• Dataset entries

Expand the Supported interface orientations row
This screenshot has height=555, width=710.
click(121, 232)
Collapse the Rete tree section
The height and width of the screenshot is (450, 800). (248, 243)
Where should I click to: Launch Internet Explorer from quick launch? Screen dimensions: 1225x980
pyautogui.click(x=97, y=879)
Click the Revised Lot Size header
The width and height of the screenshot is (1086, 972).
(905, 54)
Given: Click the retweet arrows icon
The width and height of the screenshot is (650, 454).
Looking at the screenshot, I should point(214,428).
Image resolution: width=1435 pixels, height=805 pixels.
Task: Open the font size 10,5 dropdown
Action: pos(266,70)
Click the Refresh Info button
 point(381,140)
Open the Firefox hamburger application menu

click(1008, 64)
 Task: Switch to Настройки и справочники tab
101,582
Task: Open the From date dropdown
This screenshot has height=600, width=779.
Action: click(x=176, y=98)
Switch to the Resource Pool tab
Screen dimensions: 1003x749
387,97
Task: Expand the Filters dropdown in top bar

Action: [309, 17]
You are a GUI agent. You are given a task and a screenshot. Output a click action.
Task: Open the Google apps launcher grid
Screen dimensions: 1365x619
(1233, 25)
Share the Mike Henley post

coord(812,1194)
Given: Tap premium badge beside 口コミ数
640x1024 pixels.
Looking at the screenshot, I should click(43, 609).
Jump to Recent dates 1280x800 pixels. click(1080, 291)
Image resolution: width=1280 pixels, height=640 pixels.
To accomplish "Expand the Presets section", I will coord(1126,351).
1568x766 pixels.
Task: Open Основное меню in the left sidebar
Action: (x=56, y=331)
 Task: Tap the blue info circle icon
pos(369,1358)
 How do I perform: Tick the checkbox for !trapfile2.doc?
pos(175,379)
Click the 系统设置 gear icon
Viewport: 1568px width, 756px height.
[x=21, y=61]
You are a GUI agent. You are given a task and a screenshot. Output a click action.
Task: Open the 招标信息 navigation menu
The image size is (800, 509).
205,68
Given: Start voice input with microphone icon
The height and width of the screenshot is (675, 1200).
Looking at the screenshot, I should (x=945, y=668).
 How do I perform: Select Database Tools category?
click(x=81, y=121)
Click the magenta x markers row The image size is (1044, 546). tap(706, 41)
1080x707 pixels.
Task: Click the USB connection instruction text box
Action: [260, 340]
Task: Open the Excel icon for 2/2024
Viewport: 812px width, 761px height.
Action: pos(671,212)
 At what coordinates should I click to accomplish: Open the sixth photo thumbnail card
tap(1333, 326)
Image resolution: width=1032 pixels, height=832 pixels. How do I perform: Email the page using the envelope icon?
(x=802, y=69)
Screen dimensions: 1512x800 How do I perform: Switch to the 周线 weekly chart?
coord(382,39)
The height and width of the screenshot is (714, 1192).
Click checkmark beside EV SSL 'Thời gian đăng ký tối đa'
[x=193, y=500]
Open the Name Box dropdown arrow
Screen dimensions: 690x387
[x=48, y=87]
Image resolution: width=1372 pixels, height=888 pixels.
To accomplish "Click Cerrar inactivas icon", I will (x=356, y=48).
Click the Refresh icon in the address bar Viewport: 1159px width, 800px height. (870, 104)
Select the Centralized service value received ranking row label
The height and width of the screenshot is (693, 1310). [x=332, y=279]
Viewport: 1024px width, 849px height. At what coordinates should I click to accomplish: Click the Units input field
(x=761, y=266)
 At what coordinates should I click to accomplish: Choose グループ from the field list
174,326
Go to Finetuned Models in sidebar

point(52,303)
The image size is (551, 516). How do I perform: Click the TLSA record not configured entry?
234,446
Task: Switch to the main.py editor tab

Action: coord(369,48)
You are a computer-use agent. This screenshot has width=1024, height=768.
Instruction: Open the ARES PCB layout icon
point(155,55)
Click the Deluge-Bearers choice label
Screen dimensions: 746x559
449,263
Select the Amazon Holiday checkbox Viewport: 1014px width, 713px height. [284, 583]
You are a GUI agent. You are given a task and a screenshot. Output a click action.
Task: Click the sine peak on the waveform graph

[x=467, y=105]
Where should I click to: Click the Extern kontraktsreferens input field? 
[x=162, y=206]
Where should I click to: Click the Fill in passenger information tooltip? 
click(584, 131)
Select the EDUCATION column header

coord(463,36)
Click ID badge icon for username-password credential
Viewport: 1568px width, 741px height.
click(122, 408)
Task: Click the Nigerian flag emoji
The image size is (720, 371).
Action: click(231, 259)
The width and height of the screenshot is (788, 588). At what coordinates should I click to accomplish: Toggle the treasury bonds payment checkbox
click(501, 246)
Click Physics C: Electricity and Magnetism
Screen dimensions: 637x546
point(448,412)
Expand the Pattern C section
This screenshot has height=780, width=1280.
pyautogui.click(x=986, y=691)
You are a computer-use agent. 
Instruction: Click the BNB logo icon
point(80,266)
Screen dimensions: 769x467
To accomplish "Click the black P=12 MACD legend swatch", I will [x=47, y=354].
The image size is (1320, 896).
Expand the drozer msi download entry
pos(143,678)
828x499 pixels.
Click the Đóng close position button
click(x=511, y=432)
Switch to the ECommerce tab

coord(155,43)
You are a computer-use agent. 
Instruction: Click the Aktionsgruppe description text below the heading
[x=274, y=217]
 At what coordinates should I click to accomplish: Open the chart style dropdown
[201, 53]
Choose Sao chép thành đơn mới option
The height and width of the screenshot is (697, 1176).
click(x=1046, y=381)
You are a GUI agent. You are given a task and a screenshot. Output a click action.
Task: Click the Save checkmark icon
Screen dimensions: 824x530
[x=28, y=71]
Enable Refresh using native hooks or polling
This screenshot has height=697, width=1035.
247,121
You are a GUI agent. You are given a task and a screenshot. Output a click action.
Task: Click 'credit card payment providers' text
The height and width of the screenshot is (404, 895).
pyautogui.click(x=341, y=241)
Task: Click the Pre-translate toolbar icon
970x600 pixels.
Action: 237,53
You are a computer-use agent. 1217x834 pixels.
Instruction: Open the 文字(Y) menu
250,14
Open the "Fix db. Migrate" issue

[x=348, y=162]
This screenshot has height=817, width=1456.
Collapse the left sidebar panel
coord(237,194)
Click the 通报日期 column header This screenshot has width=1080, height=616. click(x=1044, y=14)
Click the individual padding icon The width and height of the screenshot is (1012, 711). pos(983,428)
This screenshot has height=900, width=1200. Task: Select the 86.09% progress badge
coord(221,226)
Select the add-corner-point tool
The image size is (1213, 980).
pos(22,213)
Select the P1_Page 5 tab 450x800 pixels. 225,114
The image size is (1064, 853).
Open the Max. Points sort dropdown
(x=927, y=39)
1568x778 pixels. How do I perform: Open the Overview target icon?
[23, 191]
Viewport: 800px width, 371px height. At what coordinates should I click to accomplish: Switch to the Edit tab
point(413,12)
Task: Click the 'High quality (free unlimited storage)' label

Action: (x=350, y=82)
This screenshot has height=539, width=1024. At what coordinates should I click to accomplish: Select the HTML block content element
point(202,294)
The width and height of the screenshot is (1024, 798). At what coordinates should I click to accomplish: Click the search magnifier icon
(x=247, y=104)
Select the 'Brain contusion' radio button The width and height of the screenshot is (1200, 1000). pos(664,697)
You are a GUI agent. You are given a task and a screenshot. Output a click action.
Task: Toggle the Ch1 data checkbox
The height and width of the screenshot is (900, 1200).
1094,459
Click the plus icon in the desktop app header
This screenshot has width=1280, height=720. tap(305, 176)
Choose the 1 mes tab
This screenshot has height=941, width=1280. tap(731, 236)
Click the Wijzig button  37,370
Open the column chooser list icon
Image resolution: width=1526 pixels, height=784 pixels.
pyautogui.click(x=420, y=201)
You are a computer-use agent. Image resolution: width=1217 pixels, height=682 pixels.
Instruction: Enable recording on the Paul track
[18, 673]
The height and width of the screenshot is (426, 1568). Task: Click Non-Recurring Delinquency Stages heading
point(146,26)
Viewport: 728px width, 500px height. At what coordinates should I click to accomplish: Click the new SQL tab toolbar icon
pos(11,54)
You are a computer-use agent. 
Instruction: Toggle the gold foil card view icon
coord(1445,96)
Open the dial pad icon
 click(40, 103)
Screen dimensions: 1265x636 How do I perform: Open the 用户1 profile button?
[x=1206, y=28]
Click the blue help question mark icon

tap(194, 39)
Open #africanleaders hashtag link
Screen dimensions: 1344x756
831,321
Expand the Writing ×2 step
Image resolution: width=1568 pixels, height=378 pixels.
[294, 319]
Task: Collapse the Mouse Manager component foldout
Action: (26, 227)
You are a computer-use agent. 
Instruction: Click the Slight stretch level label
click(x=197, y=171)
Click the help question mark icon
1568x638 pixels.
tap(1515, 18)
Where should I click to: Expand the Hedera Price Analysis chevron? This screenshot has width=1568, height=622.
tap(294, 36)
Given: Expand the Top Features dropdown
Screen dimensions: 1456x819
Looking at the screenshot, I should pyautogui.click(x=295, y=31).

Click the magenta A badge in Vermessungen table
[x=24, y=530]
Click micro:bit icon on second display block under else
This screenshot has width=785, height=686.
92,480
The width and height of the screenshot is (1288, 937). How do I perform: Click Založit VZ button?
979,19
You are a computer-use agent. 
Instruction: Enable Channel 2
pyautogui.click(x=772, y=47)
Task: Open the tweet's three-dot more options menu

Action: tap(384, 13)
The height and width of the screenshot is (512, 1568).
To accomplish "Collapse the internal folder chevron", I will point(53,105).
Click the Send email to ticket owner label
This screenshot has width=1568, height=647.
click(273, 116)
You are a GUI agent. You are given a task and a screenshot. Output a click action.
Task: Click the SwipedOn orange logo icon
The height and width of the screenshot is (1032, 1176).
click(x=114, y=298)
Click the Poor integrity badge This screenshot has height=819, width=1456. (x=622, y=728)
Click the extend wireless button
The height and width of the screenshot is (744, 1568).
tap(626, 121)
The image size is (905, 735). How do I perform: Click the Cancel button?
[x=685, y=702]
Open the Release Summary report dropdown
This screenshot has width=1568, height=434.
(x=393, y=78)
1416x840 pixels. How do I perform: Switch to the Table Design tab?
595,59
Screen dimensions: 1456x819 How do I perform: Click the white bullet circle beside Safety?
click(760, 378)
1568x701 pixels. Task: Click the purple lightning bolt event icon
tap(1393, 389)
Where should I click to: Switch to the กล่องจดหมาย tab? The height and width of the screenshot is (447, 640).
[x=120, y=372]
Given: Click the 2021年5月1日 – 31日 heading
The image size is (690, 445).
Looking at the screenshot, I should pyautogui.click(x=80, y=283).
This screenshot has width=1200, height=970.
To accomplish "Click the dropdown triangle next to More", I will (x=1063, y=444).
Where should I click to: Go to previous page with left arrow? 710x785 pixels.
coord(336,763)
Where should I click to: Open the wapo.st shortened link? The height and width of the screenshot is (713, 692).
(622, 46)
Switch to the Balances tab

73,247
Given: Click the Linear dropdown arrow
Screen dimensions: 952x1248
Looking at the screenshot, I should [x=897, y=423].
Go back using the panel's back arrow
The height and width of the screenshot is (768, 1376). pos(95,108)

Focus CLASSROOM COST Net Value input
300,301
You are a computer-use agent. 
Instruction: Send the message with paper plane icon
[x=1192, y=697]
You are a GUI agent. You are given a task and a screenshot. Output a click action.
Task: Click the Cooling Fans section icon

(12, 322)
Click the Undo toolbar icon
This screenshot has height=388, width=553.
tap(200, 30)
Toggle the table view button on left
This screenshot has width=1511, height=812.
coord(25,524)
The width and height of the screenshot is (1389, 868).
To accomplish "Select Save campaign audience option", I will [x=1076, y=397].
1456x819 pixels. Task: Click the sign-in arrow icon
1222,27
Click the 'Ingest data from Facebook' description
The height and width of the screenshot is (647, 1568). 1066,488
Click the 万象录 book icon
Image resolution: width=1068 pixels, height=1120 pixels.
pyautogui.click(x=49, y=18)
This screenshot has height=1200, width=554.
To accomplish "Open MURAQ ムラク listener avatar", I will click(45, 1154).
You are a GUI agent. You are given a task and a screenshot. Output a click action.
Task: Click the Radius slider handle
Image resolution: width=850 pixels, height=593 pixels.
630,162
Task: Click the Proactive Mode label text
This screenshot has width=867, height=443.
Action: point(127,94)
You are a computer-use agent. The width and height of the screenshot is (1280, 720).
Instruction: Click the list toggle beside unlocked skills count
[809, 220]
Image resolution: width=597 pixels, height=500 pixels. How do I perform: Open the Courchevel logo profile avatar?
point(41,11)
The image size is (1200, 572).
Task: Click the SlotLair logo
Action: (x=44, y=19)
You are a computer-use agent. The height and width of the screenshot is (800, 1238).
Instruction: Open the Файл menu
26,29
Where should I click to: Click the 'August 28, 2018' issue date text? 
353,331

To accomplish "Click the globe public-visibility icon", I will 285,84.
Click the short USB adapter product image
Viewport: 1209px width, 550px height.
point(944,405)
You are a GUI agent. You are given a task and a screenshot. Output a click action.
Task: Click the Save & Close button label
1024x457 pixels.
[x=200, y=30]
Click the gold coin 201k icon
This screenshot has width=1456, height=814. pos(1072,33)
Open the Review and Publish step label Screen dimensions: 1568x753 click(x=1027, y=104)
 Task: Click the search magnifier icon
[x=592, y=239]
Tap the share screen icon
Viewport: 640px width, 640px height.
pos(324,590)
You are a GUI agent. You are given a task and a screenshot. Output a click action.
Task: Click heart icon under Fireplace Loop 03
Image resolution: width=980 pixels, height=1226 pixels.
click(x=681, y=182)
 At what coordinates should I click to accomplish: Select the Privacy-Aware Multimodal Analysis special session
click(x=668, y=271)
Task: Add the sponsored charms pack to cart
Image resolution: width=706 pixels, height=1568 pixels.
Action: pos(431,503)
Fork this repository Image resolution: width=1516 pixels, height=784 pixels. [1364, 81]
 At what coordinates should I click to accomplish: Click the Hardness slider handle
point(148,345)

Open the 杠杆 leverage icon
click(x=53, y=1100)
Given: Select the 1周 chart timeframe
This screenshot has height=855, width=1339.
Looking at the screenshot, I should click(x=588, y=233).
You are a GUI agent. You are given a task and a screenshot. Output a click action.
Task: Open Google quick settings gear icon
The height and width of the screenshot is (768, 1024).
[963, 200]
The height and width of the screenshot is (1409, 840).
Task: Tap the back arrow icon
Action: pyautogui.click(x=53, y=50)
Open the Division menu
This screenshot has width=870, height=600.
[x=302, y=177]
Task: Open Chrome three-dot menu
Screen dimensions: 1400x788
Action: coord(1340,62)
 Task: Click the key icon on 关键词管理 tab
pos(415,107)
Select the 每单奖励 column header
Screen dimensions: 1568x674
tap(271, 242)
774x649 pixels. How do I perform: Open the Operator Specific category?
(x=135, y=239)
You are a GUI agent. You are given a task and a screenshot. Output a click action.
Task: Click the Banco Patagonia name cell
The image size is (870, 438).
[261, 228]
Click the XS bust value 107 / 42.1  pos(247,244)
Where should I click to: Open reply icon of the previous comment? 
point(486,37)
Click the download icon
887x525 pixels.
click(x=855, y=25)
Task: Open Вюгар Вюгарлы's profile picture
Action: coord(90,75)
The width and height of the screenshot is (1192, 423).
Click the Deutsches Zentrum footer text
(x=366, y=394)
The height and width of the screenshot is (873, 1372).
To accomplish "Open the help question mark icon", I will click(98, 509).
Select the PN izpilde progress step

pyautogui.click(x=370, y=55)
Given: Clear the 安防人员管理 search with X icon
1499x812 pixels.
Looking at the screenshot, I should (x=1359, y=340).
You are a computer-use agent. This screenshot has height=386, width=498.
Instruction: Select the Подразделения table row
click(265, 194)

• Action item
Once the line with "Click the XS" is located in the data above, repeat it and every later line through the end, exactly.

• Solved exercise
Click the XS bust value 107 / 42.1  pos(247,244)
Where should I click to: Open reply icon of the previous comment? 
point(486,37)
Click the download icon
887x525 pixels.
click(x=855, y=25)
Task: Open Вюгар Вюгарлы's profile picture
Action: coord(90,75)
The width and height of the screenshot is (1192, 423).
Click the Deutsches Zentrum footer text
(x=366, y=394)
The height and width of the screenshot is (873, 1372).
To accomplish "Open the help question mark icon", I will click(98, 509).
Select the PN izpilde progress step

pyautogui.click(x=370, y=55)
Given: Clear the 安防人员管理 search with X icon
1499x812 pixels.
Looking at the screenshot, I should (x=1359, y=340).
You are a computer-use agent. This screenshot has height=386, width=498.
Instruction: Select the Подразделения table row
click(265, 194)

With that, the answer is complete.